* Extracted records:
--------------------
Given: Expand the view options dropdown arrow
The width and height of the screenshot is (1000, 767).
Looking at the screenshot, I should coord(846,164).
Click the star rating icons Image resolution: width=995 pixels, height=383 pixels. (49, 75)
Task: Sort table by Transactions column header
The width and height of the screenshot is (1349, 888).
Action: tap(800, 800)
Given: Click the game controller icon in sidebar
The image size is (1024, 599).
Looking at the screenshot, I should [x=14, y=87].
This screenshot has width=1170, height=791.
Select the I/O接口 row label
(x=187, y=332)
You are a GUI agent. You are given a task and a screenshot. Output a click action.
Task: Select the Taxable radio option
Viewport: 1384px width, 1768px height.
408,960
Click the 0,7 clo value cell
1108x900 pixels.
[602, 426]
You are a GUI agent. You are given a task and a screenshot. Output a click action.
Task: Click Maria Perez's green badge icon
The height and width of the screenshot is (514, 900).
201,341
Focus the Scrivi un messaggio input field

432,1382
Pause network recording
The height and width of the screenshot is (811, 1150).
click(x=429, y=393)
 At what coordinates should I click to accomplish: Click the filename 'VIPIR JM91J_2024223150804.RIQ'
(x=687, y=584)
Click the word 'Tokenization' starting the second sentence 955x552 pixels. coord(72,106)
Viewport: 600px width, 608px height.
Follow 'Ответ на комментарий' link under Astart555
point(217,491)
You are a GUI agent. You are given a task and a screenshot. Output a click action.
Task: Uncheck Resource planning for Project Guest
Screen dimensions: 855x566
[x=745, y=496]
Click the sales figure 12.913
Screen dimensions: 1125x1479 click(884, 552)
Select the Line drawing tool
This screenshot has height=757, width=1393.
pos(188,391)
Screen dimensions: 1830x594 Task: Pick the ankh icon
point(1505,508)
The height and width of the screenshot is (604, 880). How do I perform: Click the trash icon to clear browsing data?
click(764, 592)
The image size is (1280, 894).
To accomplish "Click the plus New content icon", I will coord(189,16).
--------------------
* What is being asked: Beginning with the opening line above, retype the records exactly through the line with "Given: Click the", both ends included.

* Reply to the task:
Given: Expand the view options dropdown arrow
The width and height of the screenshot is (1000, 767).
Looking at the screenshot, I should coord(846,164).
Click the star rating icons Image resolution: width=995 pixels, height=383 pixels. (49, 75)
Task: Sort table by Transactions column header
The width and height of the screenshot is (1349, 888).
Action: tap(800, 800)
Given: Click the game controller icon in sidebar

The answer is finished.